Milano

Paolo Pettinaroli, un uomo da non dimenticare

12 Aprile 2015

Con Paolo Pettinaroli se ne va non solo una persona di grandi qualità, ma un modello di vita e di impegno civile.

L’8 ottobre 2001 a Linate un jet privato, davanti al bivio fra i raccordi R5 e R6, imboccò nella nebbia quello sbagliato, finendo per urtare un aereo SAS in decollo. Le vittime furono 118, fra loro c’era il figlio di Paolo Pettinaroli, persona retta e pratica, con una lunga carriera di manager alle spalle. Negli ultimi giorni i media si sono scatenati su come Germanwings avrebbe dovuto prevedere la pazzia suicida di un proprio pilota, compito obiettivamente arduo, allora Paolo Pettinaroli dovette constatare che la morte di suo figlio era dovuta alla banalità del pressapochismo e del menefreghismo.

Quell’8 ottobre a Linate c’era el nebiun, quella tipica fitta nebbia lombarda, diventata rara con il riscaldamento globale e la diminuzione dell’inquinamento. Da tempo era fuori uso il vecchio radar di terra che pionieristicamente era stato installato nel nebbioso aeroporto della Milano del boom. Cambiati i tempi, nella superficiale Milano da bere il nuovo radar di terra ammuffiva da tempo in attesa di essere installato.
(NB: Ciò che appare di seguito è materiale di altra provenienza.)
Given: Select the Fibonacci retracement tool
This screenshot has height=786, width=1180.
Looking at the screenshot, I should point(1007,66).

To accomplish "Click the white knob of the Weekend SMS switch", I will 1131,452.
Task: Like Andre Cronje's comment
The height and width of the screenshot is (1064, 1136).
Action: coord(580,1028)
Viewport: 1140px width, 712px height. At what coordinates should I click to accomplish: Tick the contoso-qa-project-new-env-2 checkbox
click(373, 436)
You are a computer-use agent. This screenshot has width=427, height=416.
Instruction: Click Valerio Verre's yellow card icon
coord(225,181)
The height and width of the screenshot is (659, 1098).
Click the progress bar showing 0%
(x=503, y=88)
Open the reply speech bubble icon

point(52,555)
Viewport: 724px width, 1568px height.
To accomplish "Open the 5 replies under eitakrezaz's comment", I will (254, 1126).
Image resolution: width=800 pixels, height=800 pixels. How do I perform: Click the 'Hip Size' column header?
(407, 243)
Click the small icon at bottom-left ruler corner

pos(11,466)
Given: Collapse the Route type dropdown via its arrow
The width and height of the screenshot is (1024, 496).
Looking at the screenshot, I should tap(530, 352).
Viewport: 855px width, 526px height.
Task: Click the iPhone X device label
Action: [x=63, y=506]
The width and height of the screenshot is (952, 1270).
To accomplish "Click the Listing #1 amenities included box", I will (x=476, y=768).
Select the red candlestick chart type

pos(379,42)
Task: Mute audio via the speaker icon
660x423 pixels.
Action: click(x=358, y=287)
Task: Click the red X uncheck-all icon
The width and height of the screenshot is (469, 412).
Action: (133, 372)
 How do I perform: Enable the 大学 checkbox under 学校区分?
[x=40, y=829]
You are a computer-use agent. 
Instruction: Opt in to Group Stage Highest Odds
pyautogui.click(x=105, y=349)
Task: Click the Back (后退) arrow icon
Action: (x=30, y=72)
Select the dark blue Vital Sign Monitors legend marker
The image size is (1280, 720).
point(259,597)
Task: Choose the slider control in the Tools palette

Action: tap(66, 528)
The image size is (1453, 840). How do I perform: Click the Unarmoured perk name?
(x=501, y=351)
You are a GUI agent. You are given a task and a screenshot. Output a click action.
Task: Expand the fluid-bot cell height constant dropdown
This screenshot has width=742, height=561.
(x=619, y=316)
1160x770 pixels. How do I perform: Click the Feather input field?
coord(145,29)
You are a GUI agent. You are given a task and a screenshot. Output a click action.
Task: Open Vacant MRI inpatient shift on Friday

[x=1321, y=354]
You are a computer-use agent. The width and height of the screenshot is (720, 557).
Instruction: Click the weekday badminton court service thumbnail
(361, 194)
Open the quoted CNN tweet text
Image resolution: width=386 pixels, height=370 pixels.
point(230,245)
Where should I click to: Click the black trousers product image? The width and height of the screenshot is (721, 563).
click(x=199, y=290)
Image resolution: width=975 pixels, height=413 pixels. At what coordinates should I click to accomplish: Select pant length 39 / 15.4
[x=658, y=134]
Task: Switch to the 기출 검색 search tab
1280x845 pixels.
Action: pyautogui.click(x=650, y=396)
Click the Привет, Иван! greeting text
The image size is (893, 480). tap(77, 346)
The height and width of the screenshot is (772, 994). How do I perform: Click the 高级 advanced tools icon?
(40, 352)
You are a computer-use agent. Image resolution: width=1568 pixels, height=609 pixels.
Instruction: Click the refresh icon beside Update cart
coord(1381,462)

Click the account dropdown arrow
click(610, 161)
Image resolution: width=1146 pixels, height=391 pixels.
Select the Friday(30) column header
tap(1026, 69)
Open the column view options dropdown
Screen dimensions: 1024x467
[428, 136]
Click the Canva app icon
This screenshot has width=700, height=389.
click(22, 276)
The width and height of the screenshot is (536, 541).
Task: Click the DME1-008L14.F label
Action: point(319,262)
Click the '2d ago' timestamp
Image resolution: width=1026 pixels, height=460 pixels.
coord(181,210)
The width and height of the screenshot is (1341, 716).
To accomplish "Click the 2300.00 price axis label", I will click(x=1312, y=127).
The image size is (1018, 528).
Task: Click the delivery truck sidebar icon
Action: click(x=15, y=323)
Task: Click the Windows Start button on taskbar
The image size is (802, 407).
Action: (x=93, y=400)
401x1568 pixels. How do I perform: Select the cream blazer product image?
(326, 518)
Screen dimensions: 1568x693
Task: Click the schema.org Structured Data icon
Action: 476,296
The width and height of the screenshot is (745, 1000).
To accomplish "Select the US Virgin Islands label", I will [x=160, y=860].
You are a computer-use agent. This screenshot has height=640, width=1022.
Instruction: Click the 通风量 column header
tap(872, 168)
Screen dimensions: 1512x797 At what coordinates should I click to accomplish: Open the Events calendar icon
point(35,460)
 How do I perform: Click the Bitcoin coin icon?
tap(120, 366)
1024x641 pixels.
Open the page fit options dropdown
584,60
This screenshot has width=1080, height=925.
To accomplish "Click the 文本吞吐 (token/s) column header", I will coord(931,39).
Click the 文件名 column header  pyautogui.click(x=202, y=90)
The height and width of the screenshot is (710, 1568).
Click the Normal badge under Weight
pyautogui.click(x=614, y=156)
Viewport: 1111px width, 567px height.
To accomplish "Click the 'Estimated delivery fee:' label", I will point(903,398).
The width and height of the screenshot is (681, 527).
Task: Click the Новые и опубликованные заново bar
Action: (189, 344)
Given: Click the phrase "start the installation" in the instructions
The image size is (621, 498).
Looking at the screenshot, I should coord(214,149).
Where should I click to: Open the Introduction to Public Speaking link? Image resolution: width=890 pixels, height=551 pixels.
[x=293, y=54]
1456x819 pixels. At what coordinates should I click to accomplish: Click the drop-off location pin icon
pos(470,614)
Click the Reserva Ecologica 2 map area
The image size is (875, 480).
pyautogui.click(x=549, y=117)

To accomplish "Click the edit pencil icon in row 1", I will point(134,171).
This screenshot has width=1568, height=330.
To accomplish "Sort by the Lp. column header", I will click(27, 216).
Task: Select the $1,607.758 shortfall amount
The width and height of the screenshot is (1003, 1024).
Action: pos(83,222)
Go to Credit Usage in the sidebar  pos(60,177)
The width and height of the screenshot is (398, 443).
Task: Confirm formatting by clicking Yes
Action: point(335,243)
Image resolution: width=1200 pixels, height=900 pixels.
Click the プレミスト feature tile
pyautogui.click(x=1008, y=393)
Il povero controllore di volo, a cui rimase il cerino penale in mano, non aveva alcun modo di capire che il Cessna Citation aveva imboccato il raccordo sbagliato, la segnaletica a terra non era all’altezza e non aveva lanciato allarmi al pilota. Le norme burocratiche non imponevano di avere le migliori attrezzature possibili in un aeroporto di ridotte dimensioni, ma di grande traffico e il controllore di volo, seguendo le norme, avrebbe invece dovuto autorizzare il movimento di un solo aereo alla volta, cosa incompatibile con quel grande traffico e che infatti non si faceva mai.

Anche se nulla avrebbe mai potuto restituirgli il figlio, Pettinaroli volle trasformare il proprio lutto in qualcosa che andasse a beneficio degli altri, creando la Fondazione 8 ottobre 2001 – Per non dimenticare, a cui ha dedicato il resto della propria vita. Nonostante il nome, la Fondazione non si è limitata a non dimenticare il lutto dei parenti, ma vuole ricordare che senza il massimo dell’impegno e della tensione verso il miglioramento non ci può essere il progresso verso la massima sicurezza possibile e, più in generale, il progresso.

Pettinaroli era forse un uomo di altri tempi, diceva solo poche parole asciutte per spiegare il doppiogiochismo dei politici ipocriti che incontrava e che lo consideravano un rompiscatole, per commentare le sentenze emesse in base a norme ottuse che pretendono un rispetto formale, ma non risultati pratici e che non hanno impedito che a Linate ci fosse il secondo peggior incidente a terra della storia dell’aviazione mondiale. Pettinaroli e la Fondazione che gli sopravvivrà hanno dato i propri sforzi perché la sicurezza aerea fosse un impegno costante, non affidato solo allo Stato che, se lasciato al proprio narcisismo, legifera norme astratte e di fatto inapplicabili, ma anche alla società civile, a cui spetta il compito di controllare e pungolare la pigra Autorità.

Quel che vale per la sicurezza aerea vale per tutto, in questo Paese di iperstatalisti che passano il tempo a lamentarsi dello Stato, Paolo Pettinaroli ha dimostrato che si migliora soltanto rimboccandosi le maniche, chiedendo conto al potere, senza mollare mai e considerando questa non un’attività eccezionale, ma normale dovere e diritto del cittadino.

Di Paolo ricorderò soprattutto questa naturalezza dell’impegno civico e di come fosse insopprimibile lo stimolo al miglioramento a 360 gradi, di come, mentre commentava la sentenza definitiva che salvò i burocrati inetti, mi prendeva tra le mani il bavero della giacca per lodare il fabbricante del tessuto. Serietà, tenacia, impegno, altruismo, questi erano i suoi valori e dovrebbero essere i valori di tutti, se vogliamo uscire dalla nebbia morale che avvolge il Paese.